Set of tasks:
A - In the article on the 2014 Formula One rules, turn the paragraph that begins "These regulations require" into a short bulleted list that keeps its main facts.
B - Answer these questions from the article on the 2014 Formula One rules:
(i) What type of engine must the teams design their cars with?
(ii) Where, and on what day, did Newey speak about the changes?
(iii) What does Newey admit he is already looking for?
C - Pick up the article on the 2014 Formula One rules after its final sentence and write on from there.
[START Article]
New regulations to 'add spice' - Newey

Red Bull Chief Engineer Adrian Newey believes the new FIA regulations that come into effect next year will make for an exciting 2014 Formula One season.

These regulations require the F1 teams to design their cars with a V6 turbo engine as well as incorporate significant aerodynamic changes to both the wings both at the front and the rears of the cars.

The new designs will also make use of the power that the Energy Recovery Systems (ERS) generate, something that is out of the designers' hands.

"The aerodynamic changes are big, but they are smaller than the changes we had in 2009," Newey told the official Formula One website on Tuesday.

"So yes, there is the chance that one team comes up with a car that is better than their rivals', but on top of that you have the engine changes.

"What is absolutely unclear is whether one engine manufacturer will be able to come up with a significant advantage.

"But the car that will brush aside all others will be a car having the combination of good engine and good chassis - if one side is letting you down you will have a problem.

"Who will come up with the ideal combination? That's the big guessing game for all of us and will add spice to the 2014 season."

Even though the new changes are expected to level the playing field in the paddock somewhat, Newey admitted that he is already looking for loopholes within the new FIA rules.
[END Article]
[START Information shown]
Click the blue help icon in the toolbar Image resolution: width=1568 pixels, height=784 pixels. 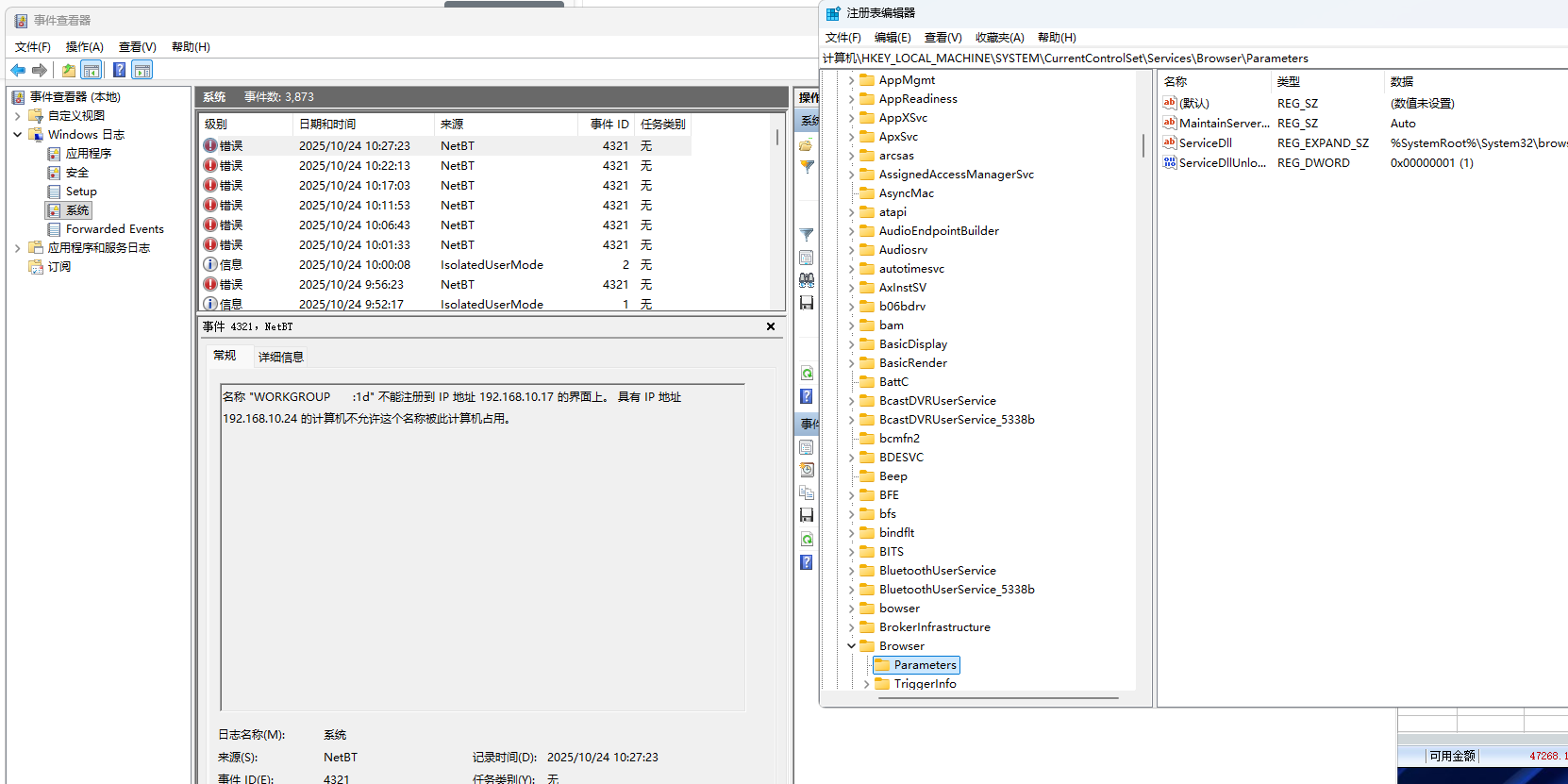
[END Information shown]
Solved tasks:
A -
- F1 teams must design their cars with a V6 turbo engine.
- Teams must also make significant aerodynamic changes to the wings at the front and rear of the cars.

B -
(i) A V6 turbo engine.
(ii) He spoke to the official Formula One website on Tuesday.
(iii) Loopholes within the new FIA rules.

C -
"The first thing that you do is to read the regulations very, very carefully," the Briton continued.

"You try to read what they actually say, rather than what they intend to say, as this is not always the same thing.

"After that I'm actually breaking it down into bite-size chunks. Then you try to understand from the regulations the aerodynamic and mechanical packaging that appears to be the best solutions for those different areas.

"You go away and research them and at some point try to bring it all back together again. For me that is the important bit: the end product should be a whole and not pieces thrown together into one cluster.

"Does it still look a good idea after 24 hours? That decides whether it gets a tick or a cross.

"Actually, you develop a sensibility for that procedure. The brain is an amazing thing: you might be doing something completely different - maybe making a cup of tea - and suddenly you know right from wrong!"